Narrow question, big impact

The South Carolina Supreme Court's determination as to whether Quest is a licensed healthcare provider will be a critical factor, if not the factor, in whether the federal district court dismisses Williams' case on statute of repose grounds. It was obvious from the discussion at the hearing that the Justices knew the case details and were aware of the impact their determination could have.

"Nothing we decided, if we were to answer the question 'yes,'" that Quest is a licensed healthcare provider, "would be used as a basis for dismissing the plaintiff's case?" Justice Hearn asked Moylan. "If they convince the district court that … some of their claims are ordinary negligence, then they wouldn't be barred in the event this court answered the question as 'yes'?

These questions suggest that some of the Justices are uncomfortable with the possibility that their answer to the federal district court's certified question could essentially quash Williams' case, Conley reflected. "They're human, and they're concerned about the broader impact of the decision," he said.

Quest's lawyer tried to mollify that discomfort during the hearing, while Williams' lawyer tried to play it up. Moylan told the justices that it is up to the district court to decide if Williams' case can go forward based on ordinary negligence claims. "I think we would argue to the district court that what they've alleged in their complaint is medical negligence and the finding that the statute of repose applies," he said.

DeLoach took the Justices' concerns as an opportunity to impress upon them that if they determined Quest was acting as a licensed healthcare provider, then Quest would surely use it to try to dismiss Williams' case. "It doesn't matter how we play it," DeLoach countered. "They're going to be arguing that the statute of repose applies to this case."
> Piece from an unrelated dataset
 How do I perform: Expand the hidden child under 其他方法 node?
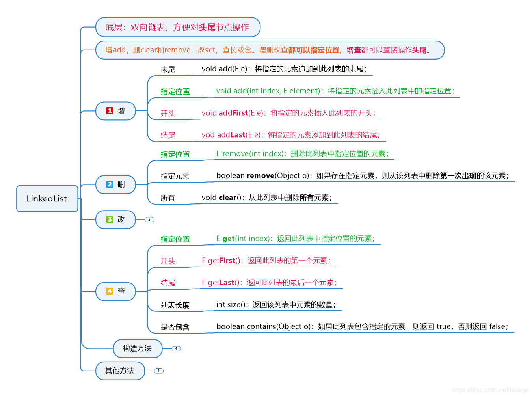[158, 371]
The Justices are, in theory, not supposed to consider the details of Williams' lawsuit in answering the very narrow question the federal district court has put before it, but that's difficult to do. "This is a big case. It's an important case. It's a case involving somebody's death," said Conley. "It's hard to make your judgment in the abstract, to put on those blinders, because you know all about the case."

Conley has previously reflected that this case could impact what constitutes the standard of care for a genetic testing lab by putting pressure on the industry to be more transparent, share data around genetic variants, and improve testing standards. The genetic testing industry is certainly watching Williams' case closely for this reason. 
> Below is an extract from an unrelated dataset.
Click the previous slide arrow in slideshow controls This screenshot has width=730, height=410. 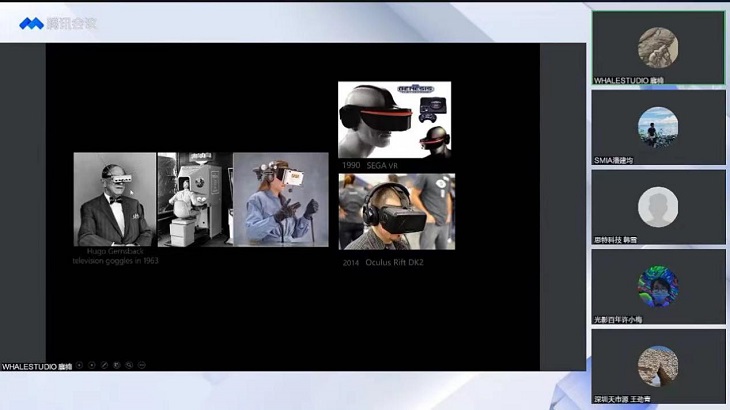pos(80,365)
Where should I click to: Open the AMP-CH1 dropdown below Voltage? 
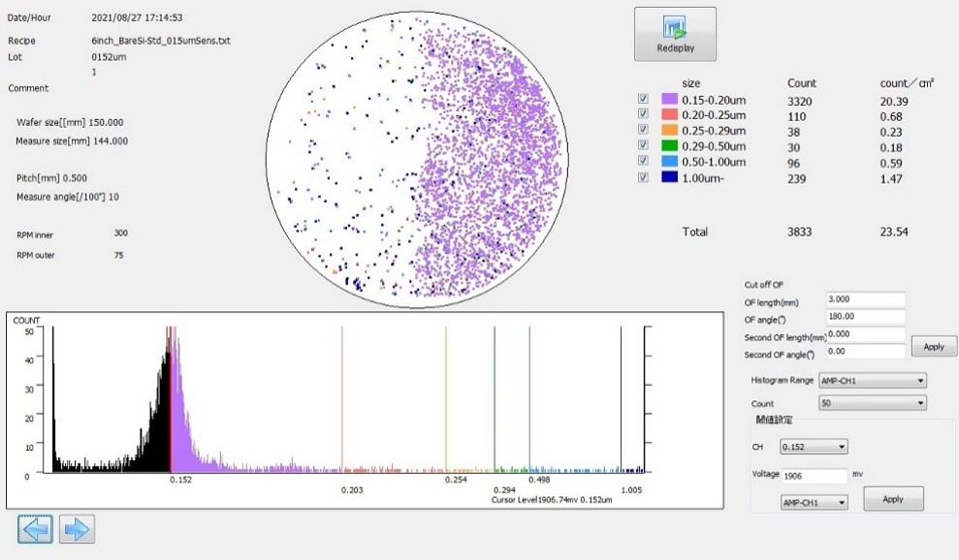click(814, 502)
The genetic testing industry has expanded rapidly in recent years, the technology has gotten complex, and more and more people are getting genetic testing than ever before. Amid all this, there are growing concerns that the public is at increasing risk for getting inaccurate results due to inadequate regulatory oversight and lack of transparency. Yet, the lab industry has stymied regulation through the US Food and Drug Administration, and many commercial and academic genetic testing labs still balk at publicly sharing data on genetic variants.

Quest, for example, has launched a data-sharing effort focused on certain cancer risk variants, but has participated in industry-wide efforts like ClinVar in a more limited way. The firm certainly never submitted data on Christian's SCN1A variant to any public databases. As such, Williams still does not know when and using what information Quest and Athena eventually updated the classification of her son's result from variant of unknown significance to a "disease-associated mutation." (Quest sent her an updated report in 2015 without providing an explanation for the update). 

Ultimately, the South Carolina Supreme Court can reflect on the case details and consider its broader impact when determining whether Quest is a licensed healthcare provider under state statute. "It's the South Carolina Supreme Court, the final authority on this question of South Carolina law," Conley said. "They can do whatever they want. If they want to be influenced by the broader implications, there is no body that can overrule them."